How does Canada’s economic environment today compare and contrast with the country’s Goldilocks period of a decade ago?
For those too young to remember, from 2004 to 2007, fixed income markets witnessed a period of low volatility, even as central banks were raising rates and the yield curve flattened. GDP growth was steady, yet inflation was low. The period came to be known as the Goldilocks economy – hot enough to grow near potential, but cool enough to avoid creating runaway inflation.
Pivot to today, and it looks like we are in a stage of the cycle that is the same, but different. And we can see just how stark those similarities and differences are from the evolving stance of the Bank of Canada. Remarks from governor Stephen Poloz – for example, during comments at a recent meeting of the International Monetary Fund in Washington and following the October rate announcement, which held the overnight rate steady at one per cent – suggest that the path forward is anything but predetermined.

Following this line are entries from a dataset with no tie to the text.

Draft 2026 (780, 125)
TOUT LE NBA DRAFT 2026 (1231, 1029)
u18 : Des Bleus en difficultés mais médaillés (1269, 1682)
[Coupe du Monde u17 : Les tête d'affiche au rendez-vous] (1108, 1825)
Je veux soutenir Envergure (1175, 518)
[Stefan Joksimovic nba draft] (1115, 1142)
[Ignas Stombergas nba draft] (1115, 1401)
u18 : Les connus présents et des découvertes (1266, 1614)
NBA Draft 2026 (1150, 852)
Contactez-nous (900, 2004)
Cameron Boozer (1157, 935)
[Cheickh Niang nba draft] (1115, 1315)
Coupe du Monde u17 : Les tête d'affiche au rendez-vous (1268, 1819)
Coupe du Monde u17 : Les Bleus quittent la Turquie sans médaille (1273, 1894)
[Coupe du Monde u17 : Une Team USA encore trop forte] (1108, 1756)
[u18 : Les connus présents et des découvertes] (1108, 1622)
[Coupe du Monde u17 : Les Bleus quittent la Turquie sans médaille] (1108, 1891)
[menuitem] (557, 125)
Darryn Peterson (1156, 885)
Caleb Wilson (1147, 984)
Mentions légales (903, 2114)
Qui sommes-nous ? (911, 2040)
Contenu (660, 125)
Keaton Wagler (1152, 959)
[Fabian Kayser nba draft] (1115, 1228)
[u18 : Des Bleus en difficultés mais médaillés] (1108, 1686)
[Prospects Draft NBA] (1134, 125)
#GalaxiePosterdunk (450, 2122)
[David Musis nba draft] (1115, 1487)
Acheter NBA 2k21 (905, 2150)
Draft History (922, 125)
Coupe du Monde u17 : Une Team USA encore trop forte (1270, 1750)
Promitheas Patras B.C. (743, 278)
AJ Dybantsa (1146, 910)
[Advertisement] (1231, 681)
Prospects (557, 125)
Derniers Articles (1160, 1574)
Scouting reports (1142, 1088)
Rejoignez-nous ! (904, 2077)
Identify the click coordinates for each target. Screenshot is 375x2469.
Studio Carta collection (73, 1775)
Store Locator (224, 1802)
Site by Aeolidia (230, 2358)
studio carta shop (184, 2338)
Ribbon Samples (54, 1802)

What does all this mean for fixed income investors? In charting asset allocation decisions, we see the current situation as a replay of the economy of 2004-2007, but with some key differences.
- On the similarity side, we have low volatility and a flattening yield curve; on the other side, we seem headed into an elongated hiking cycle and a much lower neutral rate than in past cycles.
- Still, rising rates are a headwind. Active management can help to mitigate it. As it stands, developed economies are in different stages of the cycle (Japan and Europe versus everybody else), and that is fuelling policy divergence, which will create discrepancies in relative valuations in a global context. That provides an opportunity for risk diversification, particularly in credit.
- The shape of emerging markets is also different this time. We believe the drivers of global growth are shifting away from the U.S. to developing countries in aggregate, but more specifically China. Most of the emerging markets depend on its growth profile, and that bodes well for opportunities there. EM portfolio exposure contributes to risk factor diversification, viz-a-viz inflation related to commodities and China.
Like central banks, investors should keep their options open. Market complacency, evidenced by the relative richness of risky assets, is a clear and present danger. Goldilocks moments like this don’t last forever – they’re part of the cycle, after all. As those of us old enough to remember 2007 will recall, the last one didn’t end so well.